À Argenteuil comme à Versailles, les équipes médicales et soignantes sont pleinement associées à la démarche : « On leur a dit que, si elles ont un projet mais pas les moyens, cela ne signifie pas que c’est inaccessible. On en parle ensemble, on fait un devis, on voit qui on peut contacter et quelle action de communication mettre en place », relate Lauriane Noury. Les idées ne manquent pas : un “espace nature” à la maternité, l’aménagement de la future unité de pédo-psychiatrie, des nouvelles baignoires pour la pédiatrie…

Réseaux sociaux

Au centre hospitalier universitaire de Dijon (Côte-d’Or), on cherche les fonds nécessaires à l’achat de cinq sonomètres en réanimation (5 300 euros), au remplacement des téléviseurs des résidents de l’Ehpad (7 000 euros) et à l’embellissement artistique de l’accès principal de l’établissement (6 600 euros). Avec sa plateforme de dons en ligne, lancée en juillet, l’hôpital fait le pari du “financement par la foule” (crowdfunding), qui a fait ses preuves dans le domaine culturel. « Grâce à une campagne dans la presse locale, on avait réussi à lever 110 000 euros pour le robot chirurgical en 2008 », rappelle Céline Cornillat, directrice de la communication.

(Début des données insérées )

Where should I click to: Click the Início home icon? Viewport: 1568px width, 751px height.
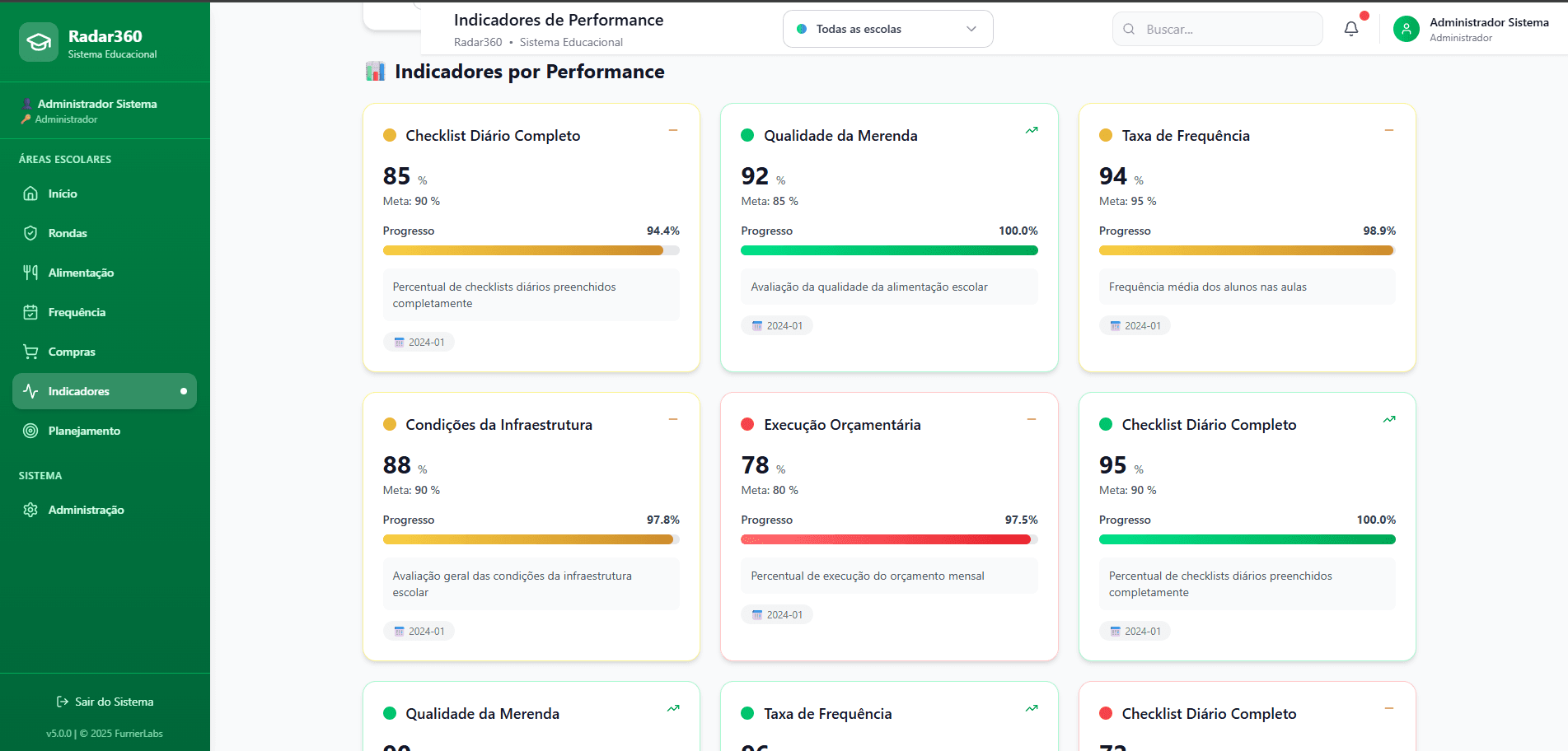click(x=30, y=194)
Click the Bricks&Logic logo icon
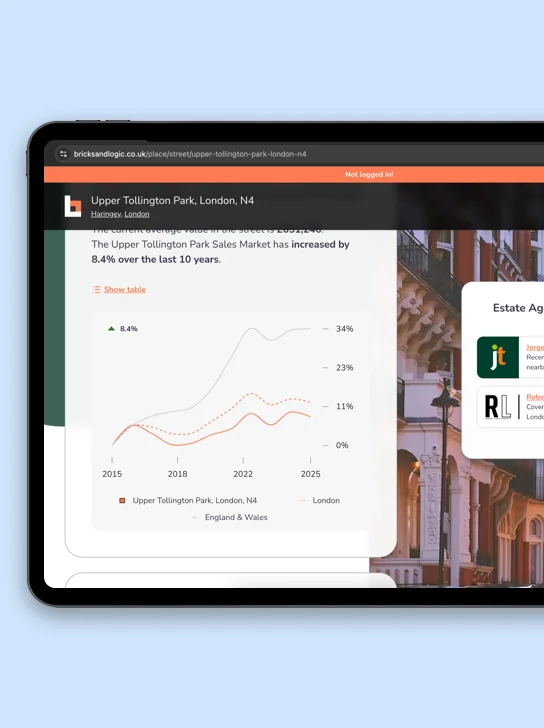The height and width of the screenshot is (728, 544). coord(73,206)
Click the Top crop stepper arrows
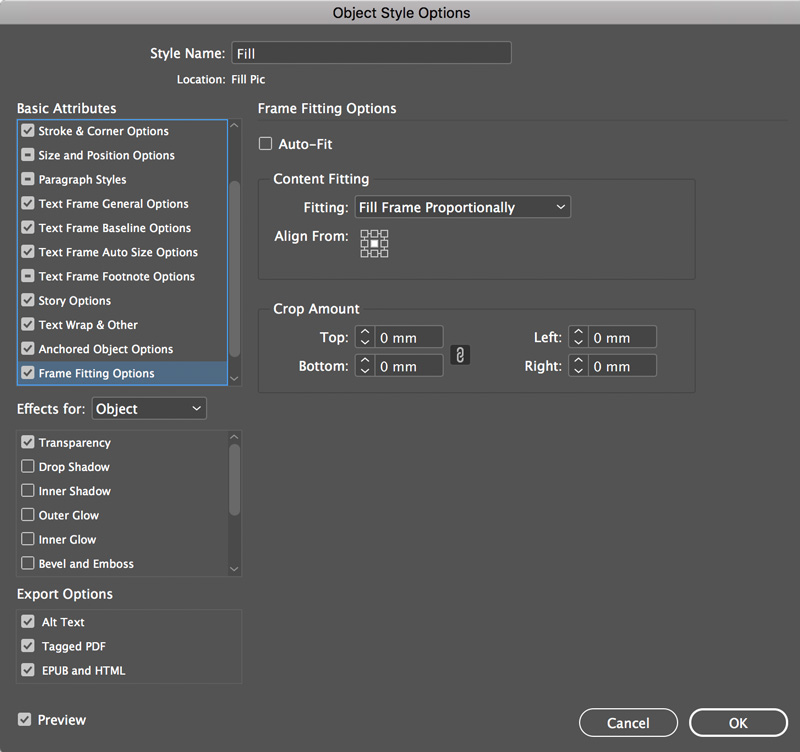 click(x=365, y=337)
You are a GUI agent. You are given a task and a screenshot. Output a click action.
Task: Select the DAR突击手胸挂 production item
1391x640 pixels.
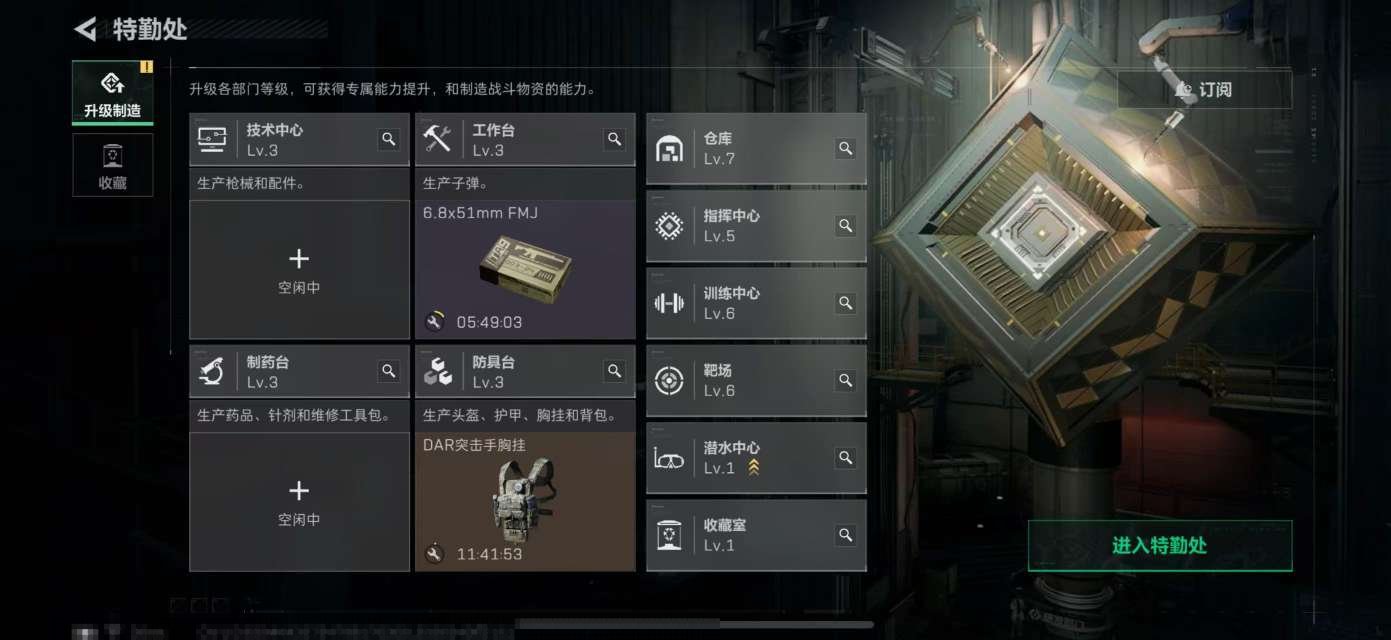pyautogui.click(x=525, y=502)
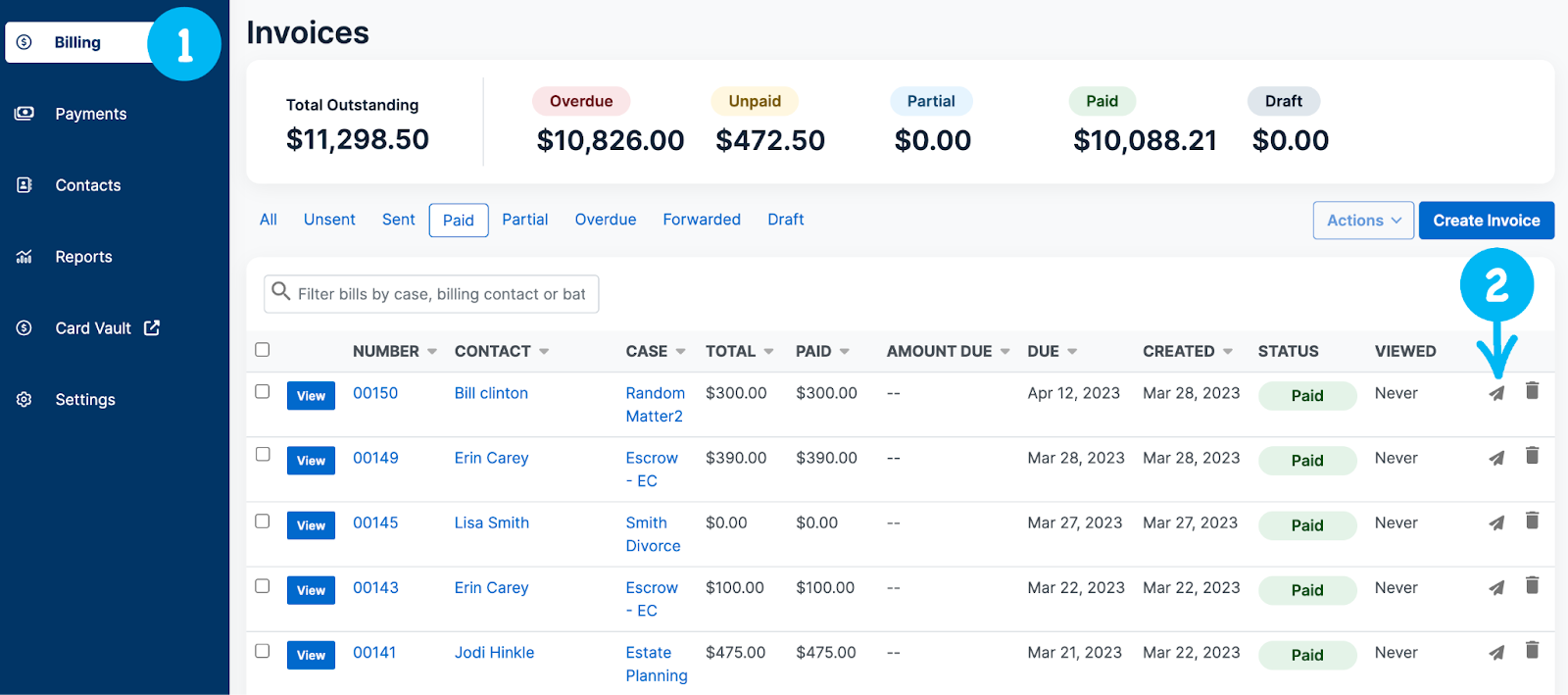
Task: Focus the filter bills search field
Action: click(x=441, y=294)
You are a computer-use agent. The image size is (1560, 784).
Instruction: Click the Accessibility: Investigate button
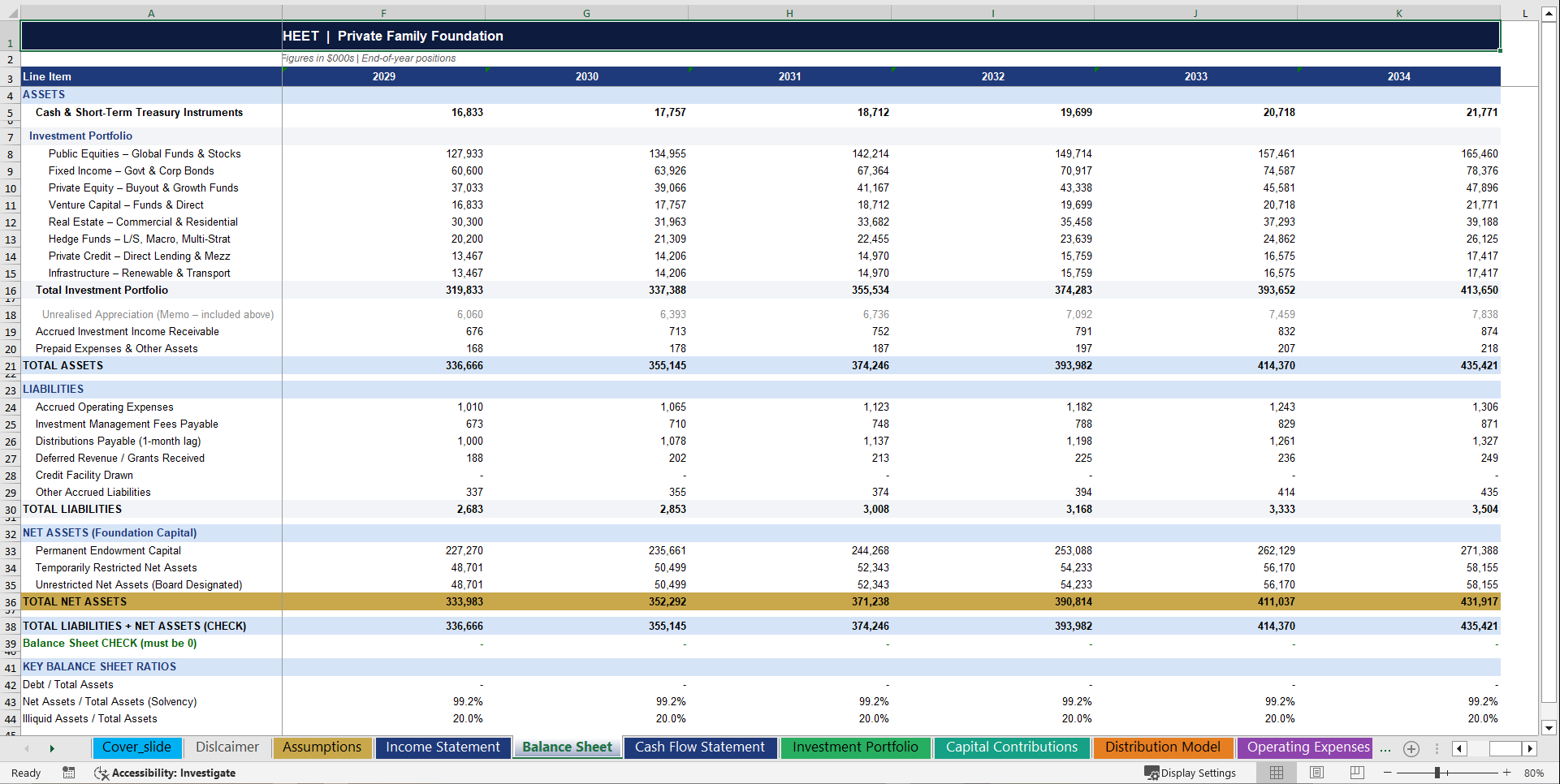coord(166,773)
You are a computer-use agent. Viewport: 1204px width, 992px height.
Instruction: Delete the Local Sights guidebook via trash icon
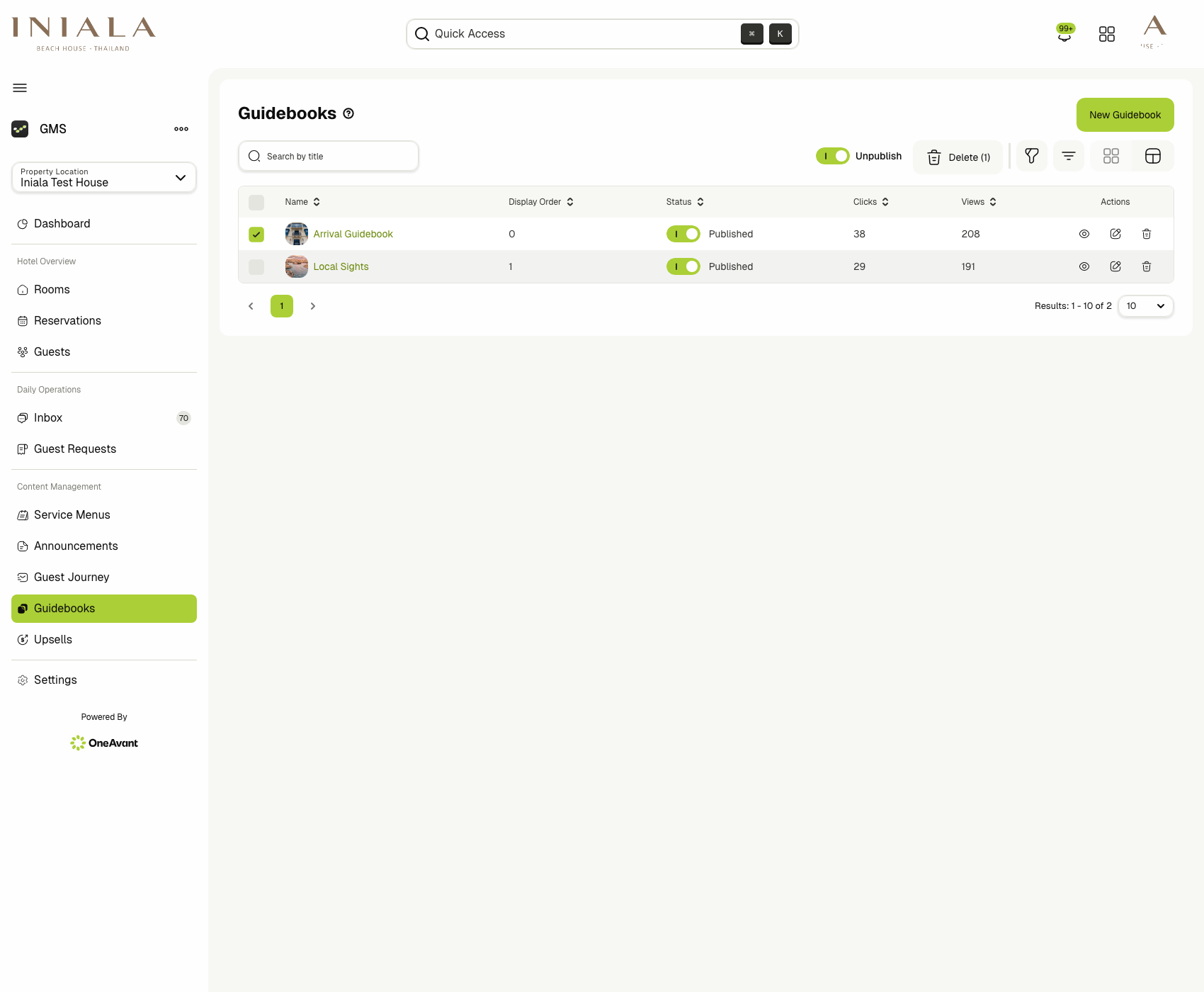point(1147,266)
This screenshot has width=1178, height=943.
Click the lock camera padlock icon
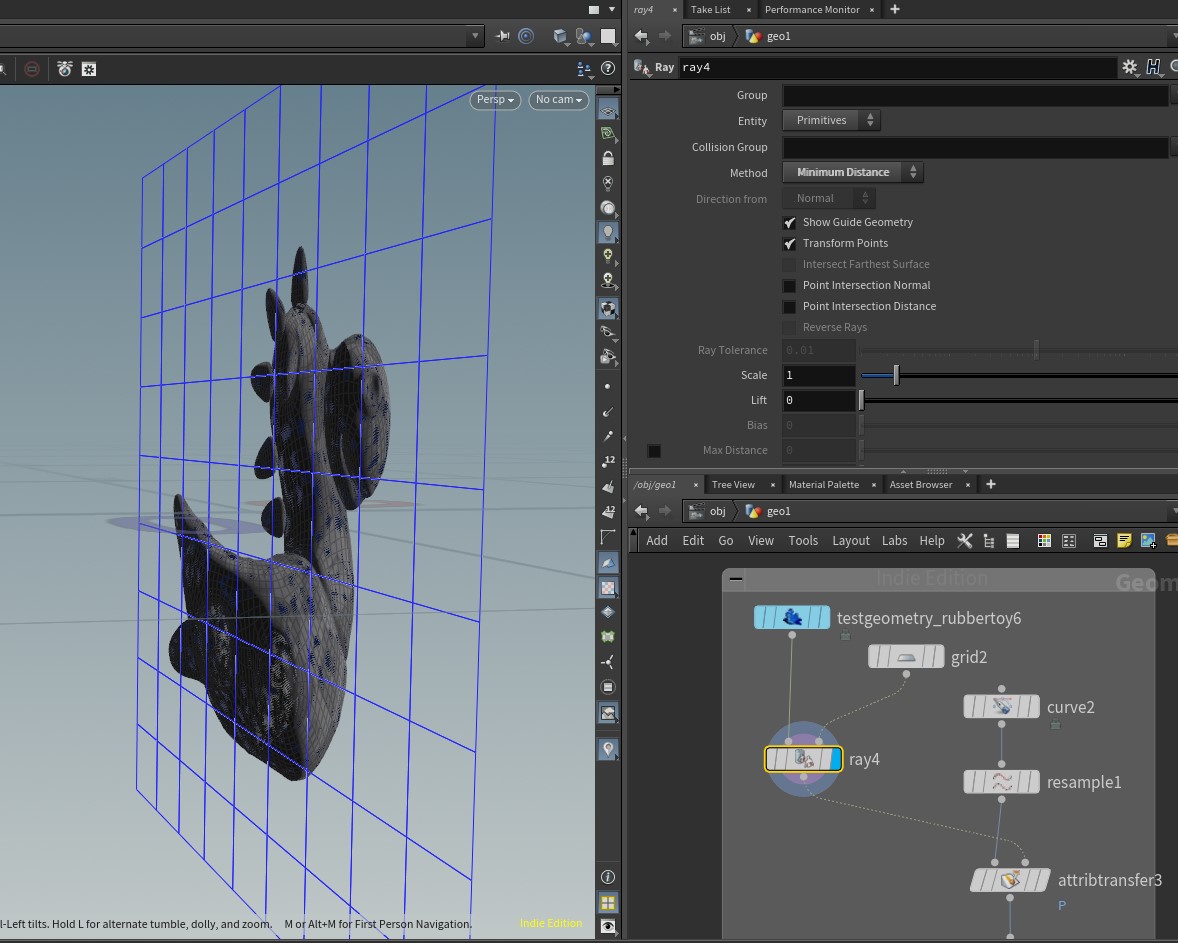(x=608, y=158)
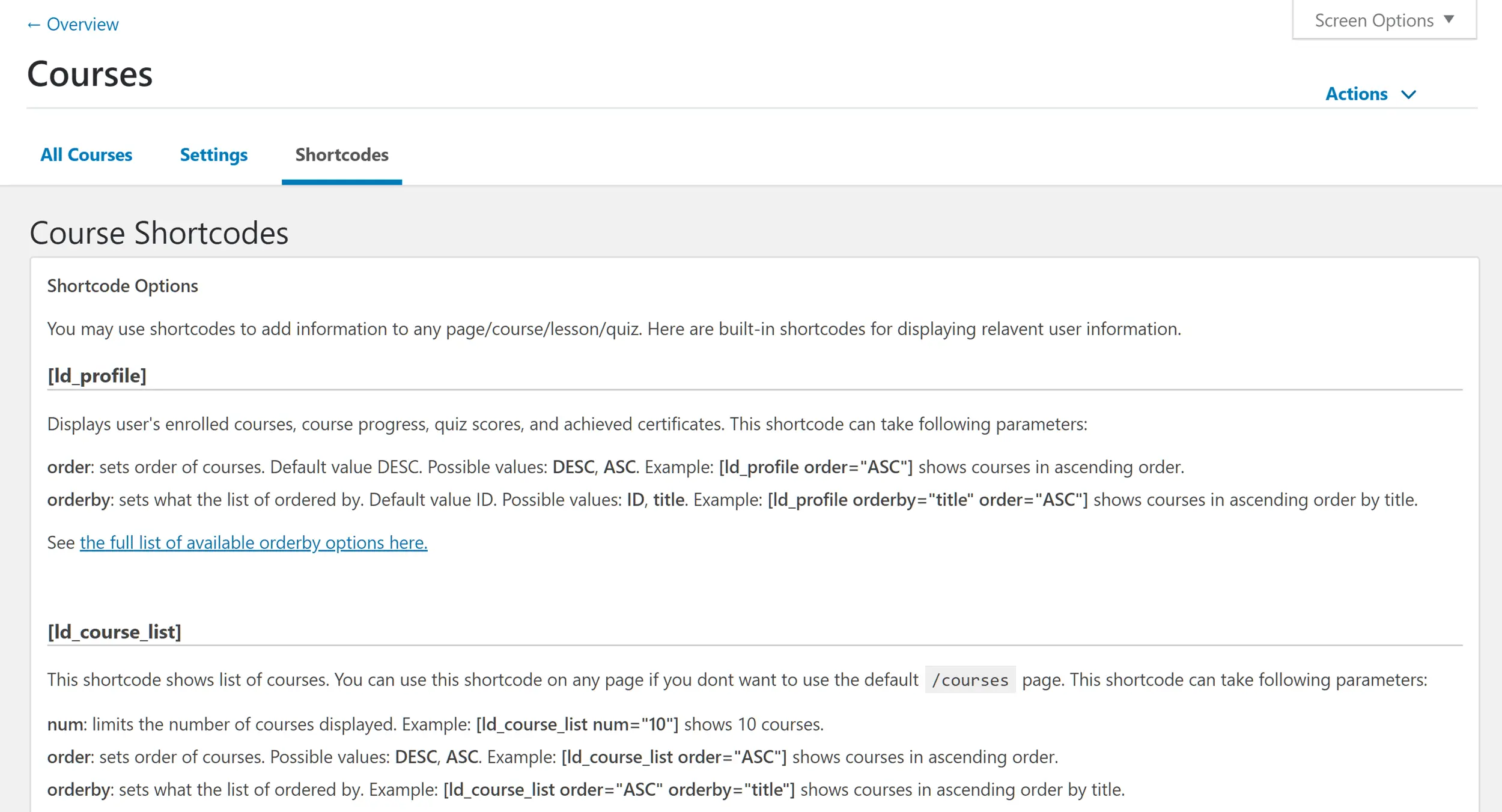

Cette fois, l’hôpital compte notamment sur les réseaux sociaux pour mobiliser la population. Car l’enjeu est aussi de « fédérer » et « animer une communauté de donateurs » : ils recevront une carte de remerciement et seront associés à un événement annuel. 4 000 euros ont déjà été récoltés. Si les collectes ne sont pas bouclées d’ici leur date limite, en juin, le centre hospitalier s’engage à ce que les projets soient néanmoins mis en œuvre.

(1) Créée par la loi du 10 août 2011, la fondation hospitalière a des règles de fonctionnement similaires à une fondation d’utilité publique et doit financer des actions de recherche ; celle de l’AP-HP a été créée en mai 2015.

(2) “La levée de fonds dans les établissements publics de santé : application au centre hospitalier universitaire de Nice”, Guillaume Koch, mémoire de l’École des hautes études en santé publique.

(3) Créé par la loi du 4 août 2008, le fonds de dotation reçoit et gère des biens et droits de toute nature qui lui sont apportés à titre gratuit et irrévocable et les utilise pour réaliser une œuvre ou une mission d’intérêt général ou pour assister une personne morale à but non lucratif.